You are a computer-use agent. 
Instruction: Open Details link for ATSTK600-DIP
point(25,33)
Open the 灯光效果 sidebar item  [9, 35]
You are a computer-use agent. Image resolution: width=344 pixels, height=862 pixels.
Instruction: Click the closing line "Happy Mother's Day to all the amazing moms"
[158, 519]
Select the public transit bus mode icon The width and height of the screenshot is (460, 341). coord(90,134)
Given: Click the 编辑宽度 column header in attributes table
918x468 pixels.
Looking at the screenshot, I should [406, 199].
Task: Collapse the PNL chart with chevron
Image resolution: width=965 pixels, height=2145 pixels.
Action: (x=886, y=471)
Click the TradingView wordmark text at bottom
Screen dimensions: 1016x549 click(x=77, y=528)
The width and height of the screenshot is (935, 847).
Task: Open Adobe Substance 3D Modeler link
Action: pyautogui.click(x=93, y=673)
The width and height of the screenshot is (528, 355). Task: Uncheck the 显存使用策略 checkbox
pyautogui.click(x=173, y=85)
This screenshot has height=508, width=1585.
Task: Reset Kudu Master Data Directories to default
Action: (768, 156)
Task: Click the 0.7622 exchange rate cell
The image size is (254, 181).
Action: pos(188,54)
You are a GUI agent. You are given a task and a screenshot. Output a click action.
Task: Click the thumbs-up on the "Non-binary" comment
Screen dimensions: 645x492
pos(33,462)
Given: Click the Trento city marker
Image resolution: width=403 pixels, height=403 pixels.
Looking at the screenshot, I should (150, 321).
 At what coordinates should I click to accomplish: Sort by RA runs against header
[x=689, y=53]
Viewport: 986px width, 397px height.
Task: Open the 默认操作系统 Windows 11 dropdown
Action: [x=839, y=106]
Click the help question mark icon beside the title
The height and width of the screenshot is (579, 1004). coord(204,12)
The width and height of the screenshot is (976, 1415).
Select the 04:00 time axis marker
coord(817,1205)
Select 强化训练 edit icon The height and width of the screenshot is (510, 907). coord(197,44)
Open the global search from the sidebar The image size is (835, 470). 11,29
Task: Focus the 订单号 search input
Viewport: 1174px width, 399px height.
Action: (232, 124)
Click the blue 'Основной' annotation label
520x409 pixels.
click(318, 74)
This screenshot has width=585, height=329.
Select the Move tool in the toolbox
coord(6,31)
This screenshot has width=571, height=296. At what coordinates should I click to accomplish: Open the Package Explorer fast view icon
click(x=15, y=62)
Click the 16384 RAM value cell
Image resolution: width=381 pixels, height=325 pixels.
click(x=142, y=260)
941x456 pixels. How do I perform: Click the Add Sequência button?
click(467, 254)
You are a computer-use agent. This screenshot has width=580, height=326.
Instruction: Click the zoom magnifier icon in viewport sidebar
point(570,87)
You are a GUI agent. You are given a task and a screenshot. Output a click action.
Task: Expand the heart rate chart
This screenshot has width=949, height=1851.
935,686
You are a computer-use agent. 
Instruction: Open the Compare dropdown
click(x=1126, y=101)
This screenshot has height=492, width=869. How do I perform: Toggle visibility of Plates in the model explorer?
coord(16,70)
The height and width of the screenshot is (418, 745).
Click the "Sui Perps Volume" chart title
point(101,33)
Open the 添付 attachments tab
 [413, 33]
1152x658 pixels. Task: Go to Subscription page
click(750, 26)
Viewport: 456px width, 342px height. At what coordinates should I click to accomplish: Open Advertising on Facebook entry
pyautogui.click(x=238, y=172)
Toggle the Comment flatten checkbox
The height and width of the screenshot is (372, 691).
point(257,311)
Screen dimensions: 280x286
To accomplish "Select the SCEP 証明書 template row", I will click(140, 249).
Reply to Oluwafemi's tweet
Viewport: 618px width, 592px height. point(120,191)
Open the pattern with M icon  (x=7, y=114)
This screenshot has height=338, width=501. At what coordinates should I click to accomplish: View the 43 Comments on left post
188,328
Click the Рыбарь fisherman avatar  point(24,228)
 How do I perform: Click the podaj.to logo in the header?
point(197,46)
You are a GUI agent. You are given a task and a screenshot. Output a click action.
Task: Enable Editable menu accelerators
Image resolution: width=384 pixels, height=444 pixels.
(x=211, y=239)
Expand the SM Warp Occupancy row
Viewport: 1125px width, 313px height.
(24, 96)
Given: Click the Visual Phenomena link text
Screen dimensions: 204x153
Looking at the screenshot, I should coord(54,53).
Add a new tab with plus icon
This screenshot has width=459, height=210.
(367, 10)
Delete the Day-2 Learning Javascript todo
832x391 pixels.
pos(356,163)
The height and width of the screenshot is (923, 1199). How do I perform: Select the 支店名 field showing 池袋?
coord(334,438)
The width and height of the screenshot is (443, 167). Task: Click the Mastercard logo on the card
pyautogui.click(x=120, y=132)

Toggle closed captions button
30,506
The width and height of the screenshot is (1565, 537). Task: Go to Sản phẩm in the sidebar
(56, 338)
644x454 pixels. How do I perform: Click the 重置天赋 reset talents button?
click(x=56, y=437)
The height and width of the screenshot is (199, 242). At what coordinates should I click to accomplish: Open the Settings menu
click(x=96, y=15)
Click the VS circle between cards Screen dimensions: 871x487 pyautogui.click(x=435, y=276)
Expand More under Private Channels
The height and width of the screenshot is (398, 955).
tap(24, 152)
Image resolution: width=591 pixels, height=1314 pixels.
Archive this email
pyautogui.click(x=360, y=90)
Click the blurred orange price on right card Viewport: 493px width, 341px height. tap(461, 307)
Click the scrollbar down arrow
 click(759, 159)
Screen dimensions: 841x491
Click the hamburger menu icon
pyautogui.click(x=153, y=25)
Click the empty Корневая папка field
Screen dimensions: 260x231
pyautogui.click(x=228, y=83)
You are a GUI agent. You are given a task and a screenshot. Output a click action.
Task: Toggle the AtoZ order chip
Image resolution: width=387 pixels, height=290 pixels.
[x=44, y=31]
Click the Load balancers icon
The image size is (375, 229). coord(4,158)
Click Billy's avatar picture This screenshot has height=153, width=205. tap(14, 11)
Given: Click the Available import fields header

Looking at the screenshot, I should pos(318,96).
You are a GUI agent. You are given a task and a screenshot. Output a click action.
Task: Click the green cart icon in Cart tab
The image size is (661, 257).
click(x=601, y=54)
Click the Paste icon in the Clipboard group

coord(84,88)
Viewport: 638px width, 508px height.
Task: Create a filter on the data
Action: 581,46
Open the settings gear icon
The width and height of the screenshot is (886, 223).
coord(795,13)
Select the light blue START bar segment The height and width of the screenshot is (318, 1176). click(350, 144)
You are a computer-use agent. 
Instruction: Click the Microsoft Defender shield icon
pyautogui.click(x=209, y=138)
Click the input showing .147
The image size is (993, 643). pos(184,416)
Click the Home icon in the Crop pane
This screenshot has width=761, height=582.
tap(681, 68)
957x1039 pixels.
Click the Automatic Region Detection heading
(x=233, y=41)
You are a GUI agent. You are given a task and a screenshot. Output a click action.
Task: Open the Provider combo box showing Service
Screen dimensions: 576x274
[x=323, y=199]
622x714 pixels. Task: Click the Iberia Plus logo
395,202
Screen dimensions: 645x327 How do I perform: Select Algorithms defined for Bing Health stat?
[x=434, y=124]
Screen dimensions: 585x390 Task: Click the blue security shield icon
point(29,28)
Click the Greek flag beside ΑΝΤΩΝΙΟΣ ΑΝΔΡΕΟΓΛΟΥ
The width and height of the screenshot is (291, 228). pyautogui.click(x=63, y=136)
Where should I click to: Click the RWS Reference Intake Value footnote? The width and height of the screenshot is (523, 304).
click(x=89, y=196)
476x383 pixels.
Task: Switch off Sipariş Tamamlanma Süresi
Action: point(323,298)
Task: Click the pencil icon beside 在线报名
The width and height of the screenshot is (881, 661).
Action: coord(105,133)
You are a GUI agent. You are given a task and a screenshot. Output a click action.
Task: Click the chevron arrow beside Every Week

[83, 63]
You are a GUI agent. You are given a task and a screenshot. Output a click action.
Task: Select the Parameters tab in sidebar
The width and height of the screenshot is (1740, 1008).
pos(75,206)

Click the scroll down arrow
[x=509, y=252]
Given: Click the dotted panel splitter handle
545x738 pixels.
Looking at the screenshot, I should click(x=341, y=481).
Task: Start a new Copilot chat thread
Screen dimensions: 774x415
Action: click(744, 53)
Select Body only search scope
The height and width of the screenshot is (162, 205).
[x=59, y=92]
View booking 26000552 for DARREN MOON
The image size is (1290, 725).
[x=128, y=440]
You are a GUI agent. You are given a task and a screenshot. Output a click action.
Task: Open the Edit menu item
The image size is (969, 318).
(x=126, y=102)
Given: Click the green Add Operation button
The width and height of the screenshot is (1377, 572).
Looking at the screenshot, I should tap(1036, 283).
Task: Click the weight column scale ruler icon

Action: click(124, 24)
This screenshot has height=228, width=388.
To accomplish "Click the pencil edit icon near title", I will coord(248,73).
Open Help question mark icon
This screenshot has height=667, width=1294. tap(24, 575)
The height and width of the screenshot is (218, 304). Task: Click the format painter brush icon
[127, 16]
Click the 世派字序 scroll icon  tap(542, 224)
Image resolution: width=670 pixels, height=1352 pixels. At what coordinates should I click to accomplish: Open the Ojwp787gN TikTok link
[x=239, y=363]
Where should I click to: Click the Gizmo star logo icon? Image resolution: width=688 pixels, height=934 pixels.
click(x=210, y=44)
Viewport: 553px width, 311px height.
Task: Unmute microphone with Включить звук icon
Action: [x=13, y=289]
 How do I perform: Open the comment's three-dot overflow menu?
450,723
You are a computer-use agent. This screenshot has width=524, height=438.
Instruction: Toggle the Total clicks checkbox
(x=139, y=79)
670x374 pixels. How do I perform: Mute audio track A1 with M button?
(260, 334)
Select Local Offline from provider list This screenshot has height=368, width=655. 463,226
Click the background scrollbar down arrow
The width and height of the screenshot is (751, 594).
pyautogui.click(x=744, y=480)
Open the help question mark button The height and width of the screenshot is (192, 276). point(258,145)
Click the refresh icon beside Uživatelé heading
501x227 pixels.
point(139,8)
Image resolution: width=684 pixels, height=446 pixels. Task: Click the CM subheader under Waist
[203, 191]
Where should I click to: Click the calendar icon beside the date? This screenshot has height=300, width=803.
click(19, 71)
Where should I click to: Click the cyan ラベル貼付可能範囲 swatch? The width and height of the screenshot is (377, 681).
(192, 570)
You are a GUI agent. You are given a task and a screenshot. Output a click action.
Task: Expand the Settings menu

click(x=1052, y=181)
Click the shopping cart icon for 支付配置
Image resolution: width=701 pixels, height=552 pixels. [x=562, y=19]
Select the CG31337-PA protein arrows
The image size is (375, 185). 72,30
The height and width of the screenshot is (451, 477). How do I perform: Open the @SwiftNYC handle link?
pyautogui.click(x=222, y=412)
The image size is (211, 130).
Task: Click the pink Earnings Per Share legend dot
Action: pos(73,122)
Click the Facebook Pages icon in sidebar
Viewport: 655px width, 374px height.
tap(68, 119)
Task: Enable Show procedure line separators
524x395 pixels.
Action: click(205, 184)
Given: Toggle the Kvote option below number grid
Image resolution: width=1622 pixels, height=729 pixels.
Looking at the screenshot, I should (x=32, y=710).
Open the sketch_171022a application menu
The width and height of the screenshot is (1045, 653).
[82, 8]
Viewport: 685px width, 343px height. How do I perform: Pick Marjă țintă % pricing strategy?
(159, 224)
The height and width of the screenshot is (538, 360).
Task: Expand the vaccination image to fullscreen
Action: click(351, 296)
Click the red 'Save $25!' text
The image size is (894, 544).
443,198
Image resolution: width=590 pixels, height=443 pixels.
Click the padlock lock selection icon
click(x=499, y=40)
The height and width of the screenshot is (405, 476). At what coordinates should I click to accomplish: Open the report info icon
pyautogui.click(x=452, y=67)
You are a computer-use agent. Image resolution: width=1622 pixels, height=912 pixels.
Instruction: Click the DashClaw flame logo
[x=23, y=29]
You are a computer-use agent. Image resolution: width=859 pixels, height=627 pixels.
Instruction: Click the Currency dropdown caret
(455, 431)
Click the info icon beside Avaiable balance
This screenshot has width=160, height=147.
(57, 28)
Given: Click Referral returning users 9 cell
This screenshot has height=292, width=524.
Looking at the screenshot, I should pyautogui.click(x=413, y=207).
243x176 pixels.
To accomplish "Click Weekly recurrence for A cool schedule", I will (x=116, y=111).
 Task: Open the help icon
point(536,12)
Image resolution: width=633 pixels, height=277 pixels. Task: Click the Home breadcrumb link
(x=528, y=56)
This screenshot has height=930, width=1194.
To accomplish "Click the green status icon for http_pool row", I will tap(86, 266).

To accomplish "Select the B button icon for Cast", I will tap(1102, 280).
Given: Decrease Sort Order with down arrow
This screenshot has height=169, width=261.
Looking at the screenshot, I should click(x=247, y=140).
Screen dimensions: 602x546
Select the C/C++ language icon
════════
→ **Your objective**: Once you find the line with "Task: Click the pencil icon beside 在线报名" in the entries above, output it and each line after it up to and including the line with "Given: Click the dotted panel splitter handle", and nothing else.

→ **Exercise solution**:
Task: Click the pencil icon beside 在线报名
The width and height of the screenshot is (881, 661).
Action: coord(105,133)
You are a GUI agent. You are given a task and a screenshot. Output a click action.
Task: Click the chevron arrow beside Every Week

[83, 63]
You are a GUI agent. You are given a task and a screenshot. Output a click action.
Task: Select the Parameters tab in sidebar
The width and height of the screenshot is (1740, 1008).
pos(75,206)

Click the scroll down arrow
[x=509, y=252]
Given: Click the dotted panel splitter handle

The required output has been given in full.